DataScience Workbook / 07: Data Acquisition and Wrangling / 1. Remote data access / 1.2. Remote data download / 1.2.4. Downloading online repos using GIT: [GitHub, Bitbucket, SourceForge]

Introduction

Git ⤴ is a free and open source distributed version control system that allows you to manage various repositories and collaborate with other people on a project. Online repositories have long ceased to be dedicated only to code development. Now, you can create or download a variety of different types of repositories, including:

  • standalone software and libraries
  • web developments: websites, web servers, web applications
  • data science projects: workflows, pipelines, datasets, and databases
  • configuration files
  • documentation and tutorials
  • books and personal notebooks

In general, online repositories can be used for any type of project that involves multiple files that change over time. Git is a powerful tool that facilitates management and version control of these repositories.
In particular, you can use git to download the repository you need.
That’s what you will learn in this practical tutorial [ go to the hands-on section ].

…about project storage and version control, explore the 09. Project Management / Storage & Version Control section in this workbook.
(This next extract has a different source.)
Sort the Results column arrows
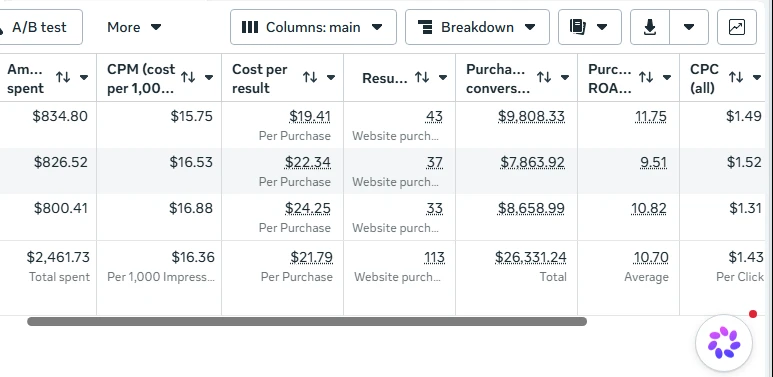 pos(422,77)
Specifically, you can get started with a few popular online hosting platforms that allow you to version control using Git:

If you are planning to contribute to any repository, it is worthwhile for you to learn more about the useful options offered by Git. In this case, use the hands-on tutorials that provide instructions for more advanced git commands:

Hands-on tutorial

In this tutorial, you will learn how to download online repositories using the Git command-line interface. Whether you are a seasoned developer or just starting out with Git, this tutorial will help you understand the basics of working with Git repositories and provide you with the tools and knowledge you need to effectively manage your code and data.

You can also follow these instructions if you simply want to download resources from any public repository to use them locally.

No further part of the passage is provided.